The second specialist, the man of the flame, takes control of the cooking process the day of the  occasion. With the participants gathered at the location—most often a woods, river, or lake a short drive from the bustle of the city—the flame master ignites. Liquid gas fuel, a selection of wooden charcoal, and the optimal arrangement of those two components are his showgrounds, and the fan is his conductor’s instrument.

Patience and consistent ventilating constructs a blistering white bed of charcoal lumps.

The pork is skewered with the marinated onions and is ready for a gentle sear. 

Unlike the bulk of Russian cooking, the mangal is still seen as male territory, a patriarchal association similar to the American grill-master stereotype. It’s a meat-centric event, with no room for Babushka’s baked doughy creations or Mother’s filling stew.

A cucumber, dill, and tomato salad frequently make an appearance, and, on a rarer occasion, a loaf of bread. The shashlik is the sole prominent dish.

Often accompanied by vodka and beer, the Russian mangal experience bears many resemblances to a barbecue cookout. A time of indulgence, a relinquishing of routine domestic hierarchies, a moment of reaffirmed warmth for those often close by.

For all of its glory in modern Slavic culture, the ritual of skewering and grilling was only introduced to Russia in the late 19th century.

Russian writer Vladimir Alekseyevich Gilyarovsky describes the emergence of shashlik in Moscow by way of Caucasian immigrants who also sold wine. Although unsuccessful on first attempts, he notes that an operation in the 1890s based in a residential apartment gained rabid popularity in the city.

Curiously, the word shashlik is etymologically unrelated to the Caucasus; instead, it is Cossack in origin.

The nomadic military group in contact with Turkey, Russia, and the Caucasus most likely inherited the word shish (as in shish kebab) and modified it to their lingual practice.

While various skewered dishes prepared on coals were adapted to local tradition, the vessel underneath retained its form and name. And so the mangal kept moving, shifting hands through the lands of Eurasia.
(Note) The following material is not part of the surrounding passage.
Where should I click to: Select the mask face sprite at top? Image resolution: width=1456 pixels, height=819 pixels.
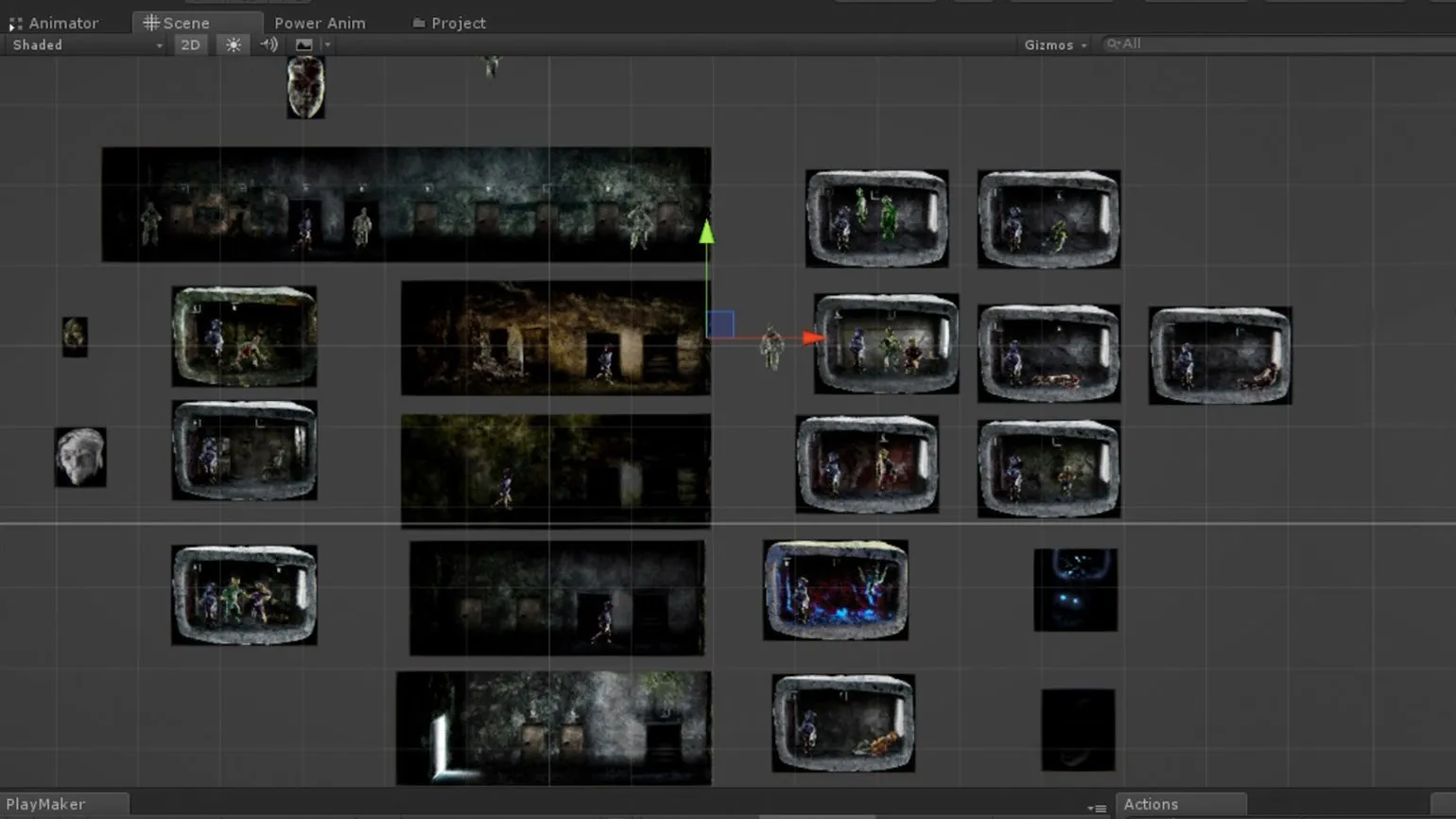pyautogui.click(x=305, y=87)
The mangal’s diasporic spread continued into the Central Asian Republics. Popularized as far east as Beijing though Islamic Uyghur and Dungan cultures, the Chinese dish known as Chuan is remarkably similar to a Turkish kebab: cubes of lamb and cumin, slow-roasted on a slow charcoal flame. For Central Asian and Chinese Islamic culture, the mangal is less of a social focal point and more of a daily street food subsistence. The grill generated such an abundance of smoke in the Chinese capital that it was banned by local authorities.

Through all of its cultural transportations, the flavorful aroma created by the mangal is the reason for its widespread assimilation. The tinge of fire when fat drips onto the coals; the intensely hot, yet indirect flame; the plume of smoke that envelopes skewers in their own flavor.

The holes in the side of the box aerate from inside outward, adding a convective flow that slowly, uniformly cooks the meat.

Turkish and Chinese preparations of lamb with cumin optimize the richness of mangal and are the most straightforward recipes to appreciate its character. 

Lamb chunks marinated in garlic, olive oil, and cumin; skewered; and slowly roasted open up to display the most extraordinary, most intangible component of cooking on the grill.

The simple contraption, an ancient application of heat, elicits a deep-seated gastronomic satisfaction. It’s an enchantment carried, wafted, and embraced across the largest landmass in the world. A steel box that defines a social life, a street culture, and Islamic tradition as a whole.